# Versioned types for Rust
This is a procedural macro that makes
writing types that have multiple versions
short and easy!
This is done by just putting `#[versioned]` on a single type definition,
which will then be converted into multiple types (one for each version)
and, optionally, an enum of all versions of the type.
The versions have to be `usize`s.
## Example
```rust
use verty::versioned;
#[versioned(start = 1)]
struct CustomerData {
name: String,
#[ver = 1..=2]
age: u8,
#[ver = 3..]
is_over_18: bool,
last_login_ip: ver_match! {
1 => std::net::Ipv4Addr,
2.. => std::net::IpAddr
},
#[ver = 2]
agreed_to_cookies: bool,
schema: VerType!(Schema),
}
```
expands to
```rust
struct CustomerDataV1 {
name: String,
age: u8,
last_login_ip: std::net::Ipv4Addr,
schema: SchemaV1
}
struct CustomerDataV2 {
name: String,
age: u8,
last_login_ip: std::net::IpAddr,
agreed_to_cookies: bool,
schema: SchemaV2
}
struct CustomerDataV3 {
name: String,
is_over_18: bool,
last_login_ip: std::net::IpAddr,
schema: SchemaV3
}
```
## Features
All three kinds of types are supported: `struct`, `enum`, `union`.
You can put a `#[ver = <range>]` helper attribute on any
fields, variants, variant fields, or generic parameters
to restrict which versions of the type they appear in.
- The number of versions the type has will be determined by the highest version
explicitly mentioned in any of these helper attributes.
- The range must be a range literal of `usize` literals or a single `usize` literal
(e.g. `2` is equivalent to `2..=2`)
- The version types are called `<input>V<n>` by default,
where `<input>` is the name of the input type and `<n>` is the version.
You can put a `#[ver_attr(<range>, <attr>)]` helper attribute anywhere
to apply `#[<attr>]` in its place, but only for versions in `<range>`.
This works exactly like `#[cfg_attr(...)]`.
You can put a `#[ver_where(<range>, <clauses>)]` helper attribute _on the type definition_
to apply `where <clauses>` to it, but only for versions in `<range>`.
You can use the `ver_match!` pseudo-macro to produce a statement/expression/type/item
depending on the expanded version.
The syntax is `ver_match! { $(<range> => { <anything> });+ $(;)? }`.

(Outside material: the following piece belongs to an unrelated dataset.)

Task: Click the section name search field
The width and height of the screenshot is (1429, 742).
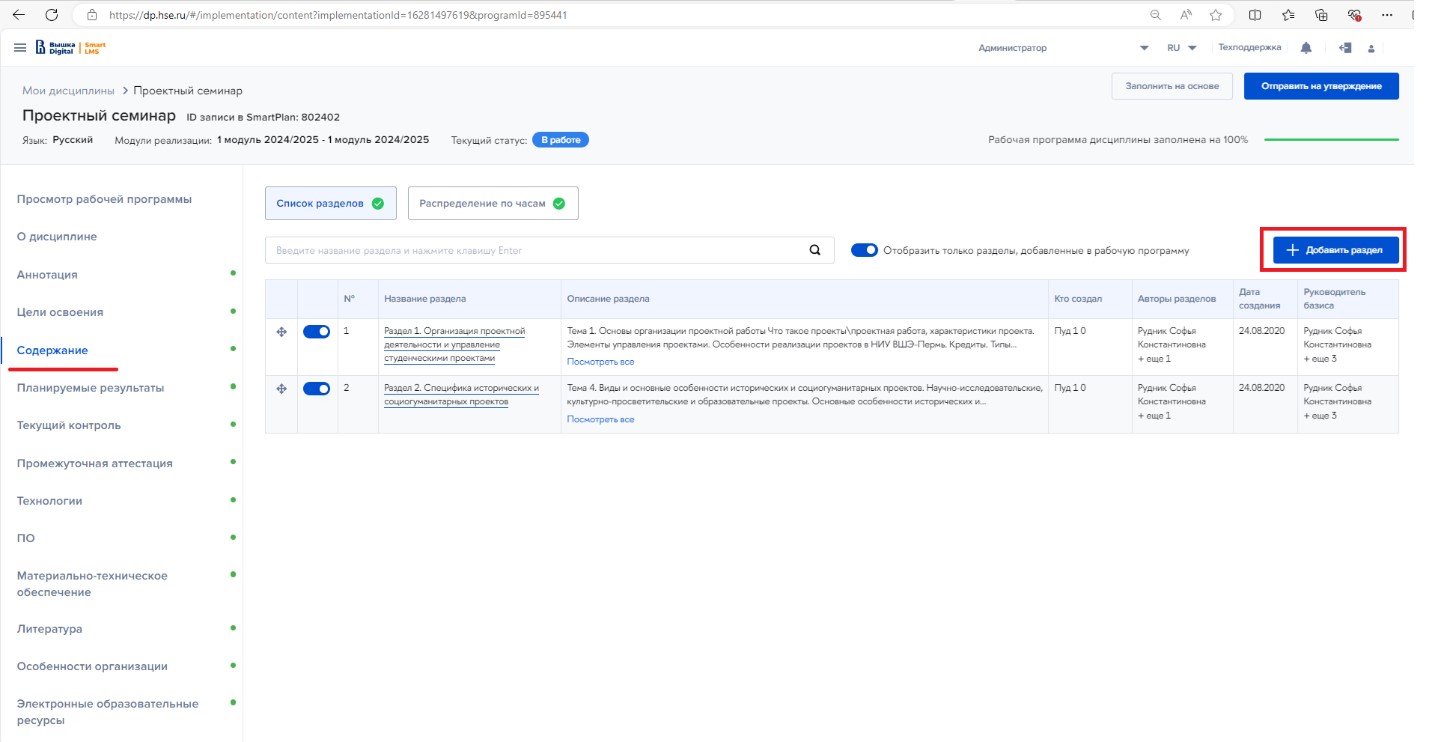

Note that each version must appear exactly once, no more, no less.
You can use the `VerType!` pesudo-macro as a field type to get version-dependent types.
For example, `VerType!(Foo)` expands to `FooV<n>` in version `<n>`.

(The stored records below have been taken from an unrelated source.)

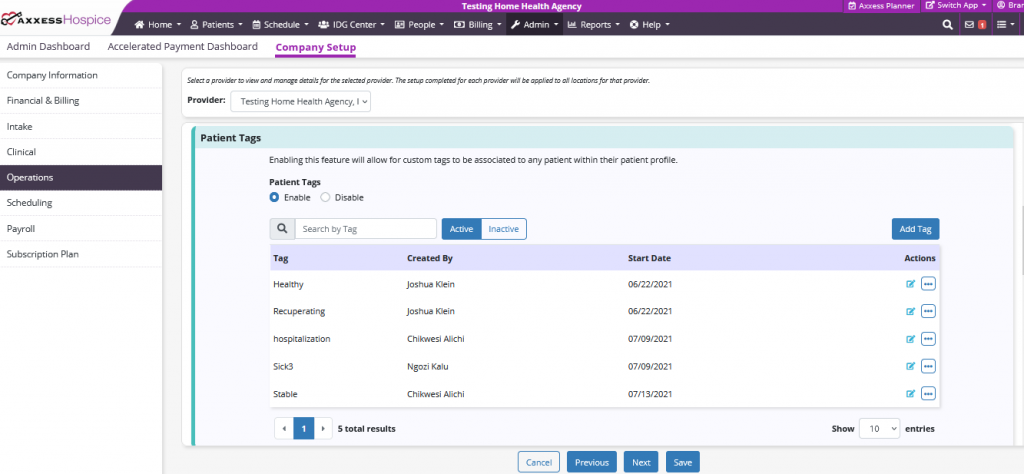Select the Enable radio button
1024x474 pixels.
[274, 197]
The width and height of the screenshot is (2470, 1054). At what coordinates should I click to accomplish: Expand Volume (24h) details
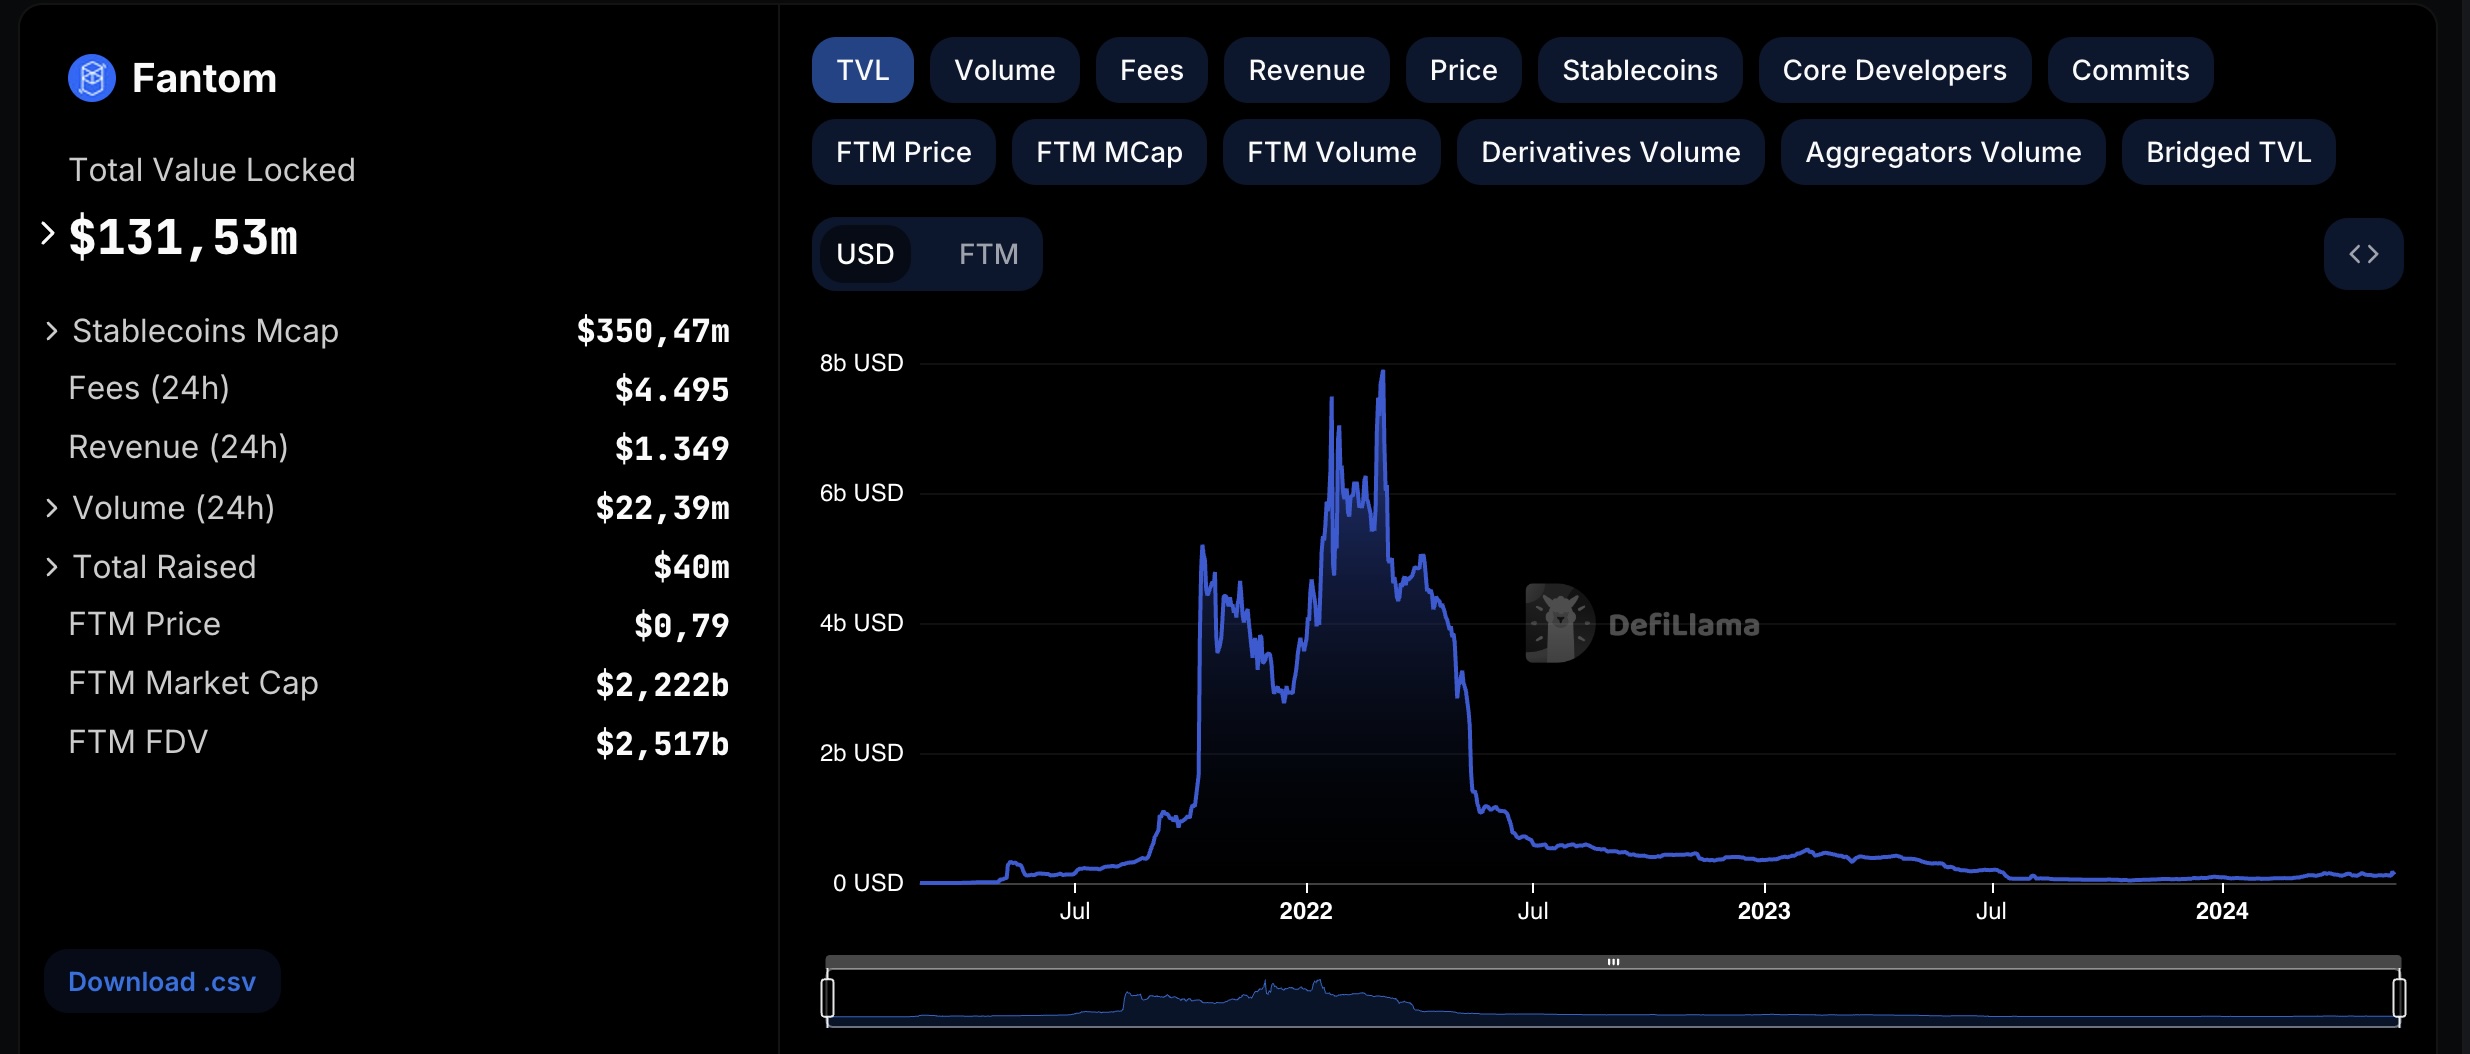(x=52, y=508)
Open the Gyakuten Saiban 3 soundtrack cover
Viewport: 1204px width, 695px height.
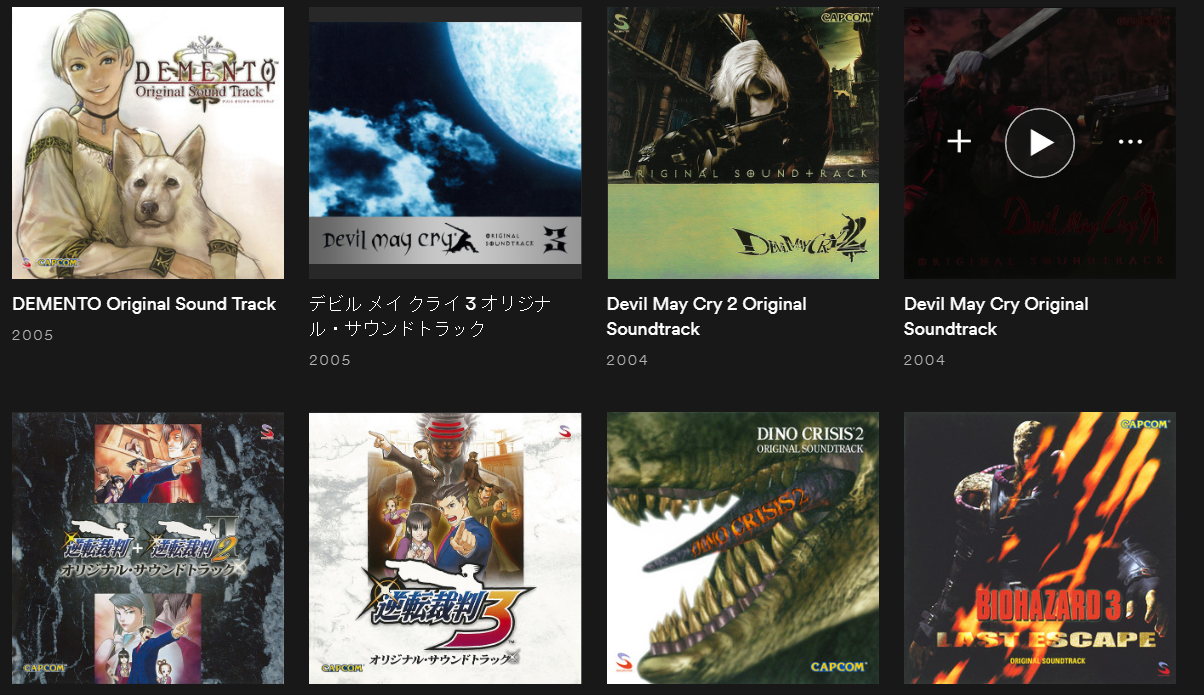(445, 548)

- The input of `VerType!` can also contain pseudo-macros, which are expanded accordingly,
for example `VerType!(Bar<ver_gen!(1, T)>)` would expand to `BarV0<>` for version 0 and `BarV1<T>` for version 1.
You can use the `ver_gen!` pseudo-macro in generic argument lists to only include a generic argument for a given version.
Its syntax is `ver_gen!(<range>, <generic argument>)`.
You can give arguments to the macro (`#[versioned(<args>)]` instead of `#[versioned]`) to influence code generation.
The options are comma-separated, with the following possibilities:
- `start = <n>`: Let `<n>` be the first version instead of 0. This is probably mostly useful with 1 (i.e. `start = 1`).
Also makes `..<m>` ranges start with `<n>` instead of 0.
Also makes using a version number below it anywhere an error.
- `end = <n>`: Let `<n>` be the last version instead of the highest mentioned one.
Also makes using a version number above it anywhere an error.
- `rename(<n> => <ident>)`: Rename the type for version `<n>` to `<ident>`.
## Similar crates
- `duplicate` is very useful to copy-paste items with slight changes between each of them,
but it requires a moderate amount of boilerplate,
especially when you have more complex differences between the different copies.